■ Text segment:
---------------

You can say to him _*calmly*_ that you felt very uncomfortable about what he said and you would appreciate it if he did not talk about women like this with you. You don't need to discuss it for 2 hours. Say it and then be quiet. Let it sink in, so he can think about what he said. And watch if he keeps his trap shut now.


----------



## costa200 (Jun 27, 2012)

Real age is irrelevant to whether he has pedo tendencies or not. What did this teen look like. Was she a "could be older" teen or a "she must still be playing with dolls" childish looking teen? Does she have developed breasts, body curves? Or does she look like a little child?

His commentary was inappropriate but depending on how you answer the answer the questions above he can be an insensitive jerk or a real pedo. 

The only reason women don't listen to this kind of stuff more often is that men don't say it near you. If you spend time with men being a man yourself you would hear this (and much worse) regularly.


----------



## CandieGirl (Apr 27, 2011)

I don't care how hot that little 13 year old body is...a grown man should have the sense and control to keep his fricken mouth shut in cases like that. No built in age detector is needed to know that it is indeed 'icktastic' to make over-sexualised comments about young girls as such.

---------------

■ Data excerpt:

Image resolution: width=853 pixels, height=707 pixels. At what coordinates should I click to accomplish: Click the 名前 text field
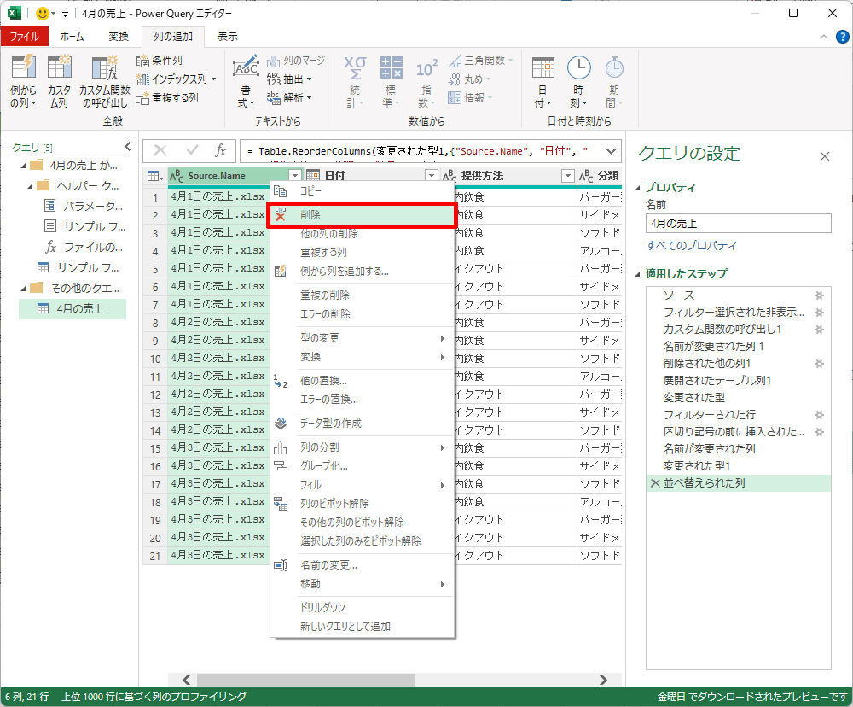tap(738, 224)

---------------

■ Set exercise: Summarize the forum thread in two sentences.

■ Exercise response: One reply advises calmly telling him that his remarks about women made you very uncomfortable and that you would like him not to talk that way with you, then staying quiet and watching whether he stops. A second reply argues that the teen's apparent maturity decides whether he is an insensitive jerk or a real pedophile and says men make such comments regularly among themselves, while a third insists that a grown man should keep his mouth shut about a 13-year-old however she looks.